Negociação e Conflito na Era Conectada
Por Beto Carvalho


O cenário corporativo e social se redesenhou. As antigas pirâmides hierárquicas, que por muito tempo ditaram o ritmo das organizações, cedem espaço a ecossistemas fluidos, ágeis e interconectados. A velocidade das inovações é vertiginosa, e a hiperconectividade promove novas relações, onde o controle direto é cada vez mais uma ilusão. Nesse contexto, a materialização de qualquer ideia ou projeto não depende mais de ordens verticais, mas de uma orquestração delicada entre pessoas e entidades sobre as quais, muitas vezes, não temos ascendência direta.
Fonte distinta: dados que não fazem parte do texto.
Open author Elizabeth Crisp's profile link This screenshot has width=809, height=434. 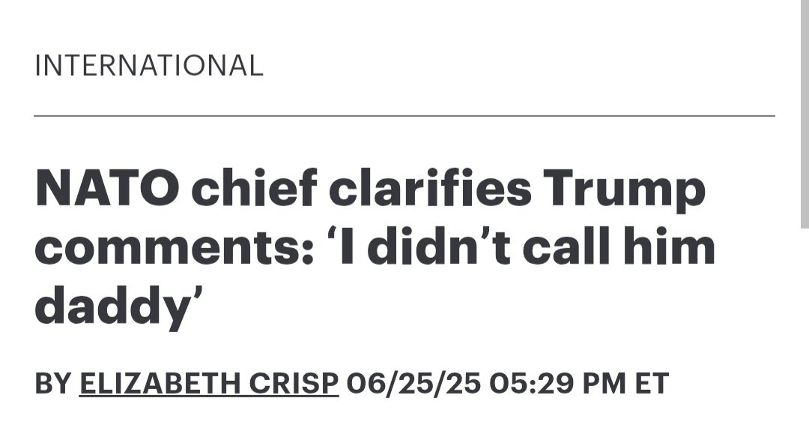pyautogui.click(x=209, y=384)
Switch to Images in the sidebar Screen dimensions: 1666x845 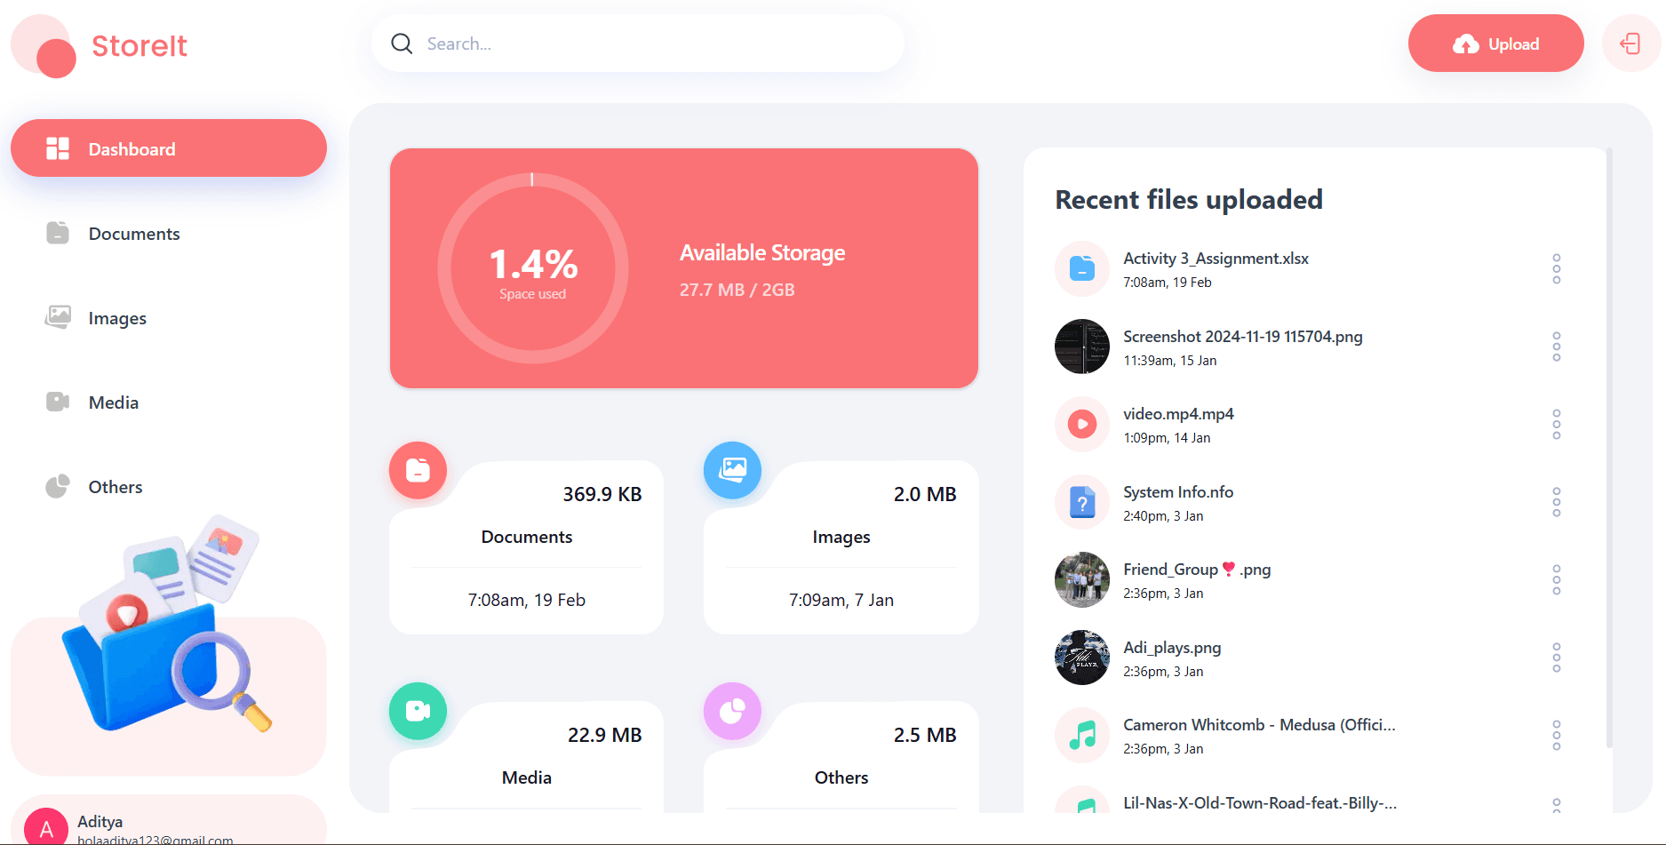[x=116, y=318]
É aqui que a negociação assume seu papel central. Mais que uma habilidade, tornou-se uma necessidade intrínseca para navegar e prosperar. O poder, antes concentrado no topo, pulveriza-se em redes de interdependência, transformando cada interação em potencial ponto de acordo. Uma revolução silenciosa, mas potente, ecoando os princípios imortalizados no clássico "Como Chegar ao Sim", de Roger Fischer, William Ury e Bruce Patton. Obra que, mesmo após décadas do lançamento e revisões, continua sendo referência para quem busca aprimorar a arte de influenciar e construir acordos. Seus autores já cravavam na primeira edição do livro: quer gostemos ou não, somos todos negociadores.
O verbo "negociar" deixou de ser exclusividade de corredores diplomáticos, salas de venda ou escritórios de advocacia. Hoje, temos a clareza de que cada dia é um emaranhado de negociações, formais ou informais, com quem quer que interajamos. Longe vão os dias em que a negociação era sinônimo de embate, onde a pergunta crucial era "quem vai ganhar e quem vai perder". Essa mentalidade arcaica, que exigia a rendição de uma das partes para que houvesse um fim, está sendo superada. Compreendemos agora que existem inúmeras formas cooperativas de resolver divergências, buscando um desfecho "ganha-ganha" ou, no mínimo, um acordo sensato que beneficie todas as partes, superando a rigidez das concessões unilaterais.
Nessa "Revolução da Negociação" - termo cunhado pelos autores - em plena efervescência global, surge um elemento paradoxal, mas igualmente vital: o conflito. Sim, ele não diminuiu; pelo contrário, parece ter se expandido. A hierarquia vertical do passado tendia a conter os atritos, mantendo-os, não raras vezes, sob o tapete. Contudo, com a ascensão das estruturas hierárquicas horizontais e a democratização das relações, os conflitos são libertados. Eles vêm à tona, revelando-se não como falhas, mas como parte inerente e, ousadamente, útil da vida.
O objetivo, portanto, não é eliminar o conflito. É ingênuo e ineficaz tentar fazê-lo. O conflito é um catalisador para mudanças construtivas, um motor para aprimoramentos e descobertas. Poucas injustiças históricas foram corrigidas sem um intenso contraditório de ideias e vontades. As melhores decisões em sistemas democráticos, por exemplo, não nascem de um consenso superficial, mas da exploração profunda de diferentes pontos de vista, da fricção necessária que lapida as soluções e as torna verdadeiramente criativas. Pode soar contraintuitivo, mas um mundo que busca prosperidade precisa de mais conflito, e não menos. O desafio reside em transformá-lo, mudando radicalmente a forma como lidamos com as divergências: de uma luta destrutiva e antagônica para uma resolução prática, harmônica e, acima de tudo, construtiva das diferenças.
Assim, a arte da negociação e a gestão inteligente do conflito não são apenas habilidades valiosas; são pilares para a construção de um futuro mais colaborativo e inovador. Aceitar essa realidade é o primeiro passo para dominar a dinâmica das relações humanas nessa nova era.